Discussion of hardware and software development for Super NES and Super Famicom.

Moderator: Moderators

Forum rules
  • For making cartridges of your Super NES games, see Reproduction.
User avatar
SusiKette
Posts: 125
Joined: Fri Mar 16, 2018 1:52 pm
Location: Finland

PEA/PER/PEI instruction and stack relative addressing modes

Post by SusiKette » Sun Oct 04, 2020 9:29 am

I got back into SNES assembly and I guess the first thing to start is to try to clear few things I haven't been able to find answers to yet.

1. According to this site PEA/PER/PEI instructions push an effective address to stack. What is the point of these instructions and what are some practical uses for them?

2. How do 'Stack relative' and 'Stack relative indirect indexed' addressing modes work?

EDIT: Are hardware registers available in all data banks or only on a specific one? bank 0 probably?
Avatar is pixel art of Noah Prime from Astral Chain

calima
Posts: 1238
Joined: Tue Oct 06, 2015 10:16 am

Re: PEA/PER/PEI instruction and stack relative addressing modes

Post by calima » Sun Oct 04, 2020 9:42 am

P*: Dynamically calculated jumps, or simply as a quicker version of "lda; pha; lda; pha".
Stack addressing is extremely useful, C-like even. But instead of putting a long description here, I direct you to the book "Programming the 65816". A PDF is easily findable.

RainbowSprinklez
Posts: 4
Joined: Sun Oct 04, 2020 7:07 am
Location: United States
Contact:

Re: PEA/PER/PEI instruction and stack relative addressing modes

Post by RainbowSprinklez » Sun Oct 04, 2020 10:37 am

TLDR; It's faster.

Imagine pushing 16 bits to stack.
PEA $0x0000
is 5 cycles.

lda #0x0000
pha
is 7 cycles. Also, another benefit of pea is it leaves A alone.

lidnariq
Posts: 9843
Joined: Sun Apr 13, 2008 11:12 am
Location: Seattle

Re: PEA/PER/PEI instruction and stack relative addressing modes

Post by lidnariq » Sun Oct 04, 2020 11:49 am

Unrolled loops of PEA and PEI were used by a homebrew port of Super Mario Brothers to the Apple IIgs...

User avatar
dougeff
Posts: 2772
Joined: Fri May 08, 2015 7:17 pm
Location: DIGDUG
Contact:

Re: PEA/PER/PEI instruction and stack relative addressing modes

Post by dougeff » Sun Oct 04, 2020 11:53 am

Also PEA always pushes 2 bytes regardless of the size of any of the registers. If A is in 8 bit mode, you would have to REP first to PHA 2 bytes.

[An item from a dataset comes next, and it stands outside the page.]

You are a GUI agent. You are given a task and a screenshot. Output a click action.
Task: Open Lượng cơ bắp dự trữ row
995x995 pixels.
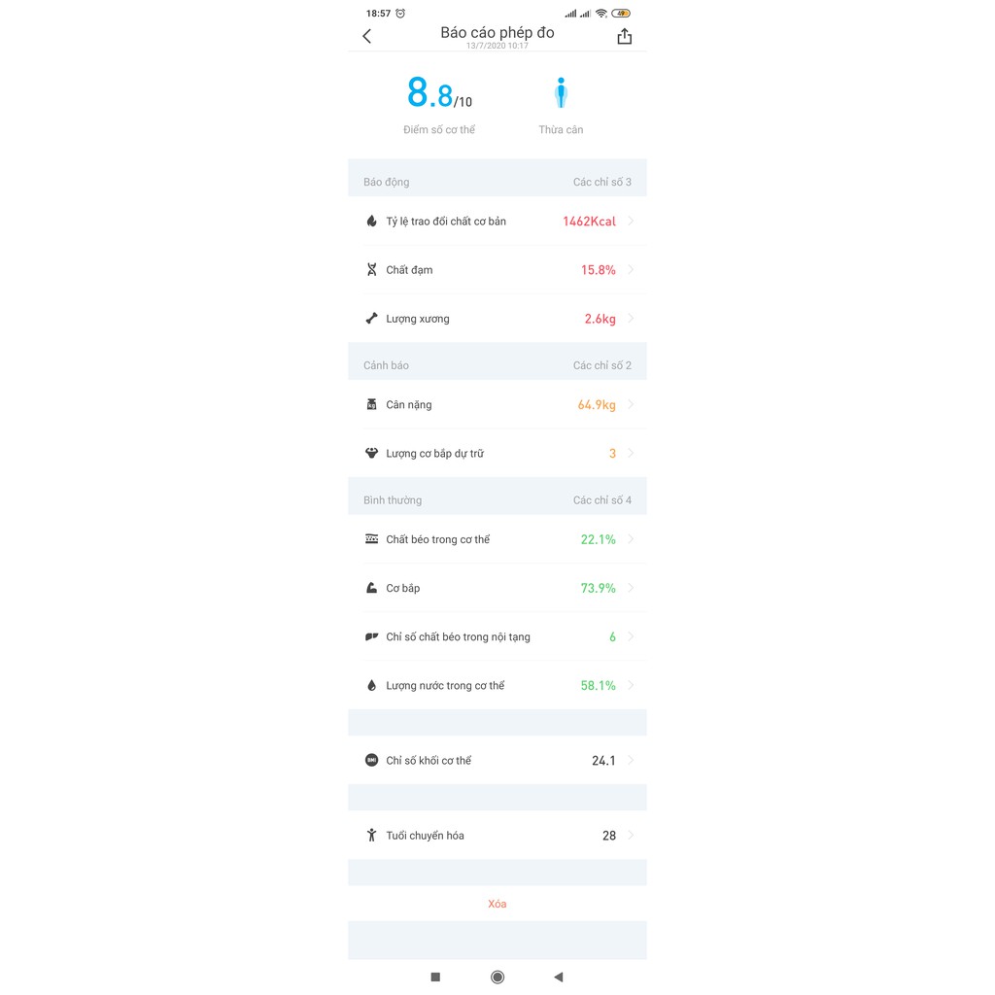(x=498, y=453)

I believe PER is for relocatable code (like for an Apple iigs computer), where the program could be located anywhere in RAM and still function. Also, the BRA and BRL instead of JMP is used, in that case.
nesdoug.com -- blog/tutorial on programming for the NES

User avatar
SusiKette
Posts: 125
Joined: Fri Mar 16, 2018 1:52 pm
Location: Finland

Re: PEA/PER/PEI instruction and stack relative addressing modes

Post by SusiKette » Sat Oct 10, 2020 12:01 pm

So, these things are used mostly for relocatable code then? I guess they mostly won't be necessary on SNES since the code is at fixed location.

By the way, this is a bit off topic, but what do the "Main Screen" and "Sub-Screen" on the SNES actually mean? There seem to be some registers that point to these, but I haven't found any explanation on what they actually are.
Avatar is pixel art of Noah Prime from Astral Chain

User avatar
NovaSquirrel
Posts: 421
Joined: Fri Feb 27, 2009 2:35 pm
Location: Fort Wayne, Indiana
Contact:

Re: PEA/PER/PEI instruction and stack relative addressing modes

Post by NovaSquirrel » Sat Oct 10, 2020 1:47 pm

SusiKette wrote:
Sat Oct 10, 2020 12:01 pm
So, these things are used mostly for relocatable code then? I guess they mostly won't be necessary on SNES since the code is at fixed location.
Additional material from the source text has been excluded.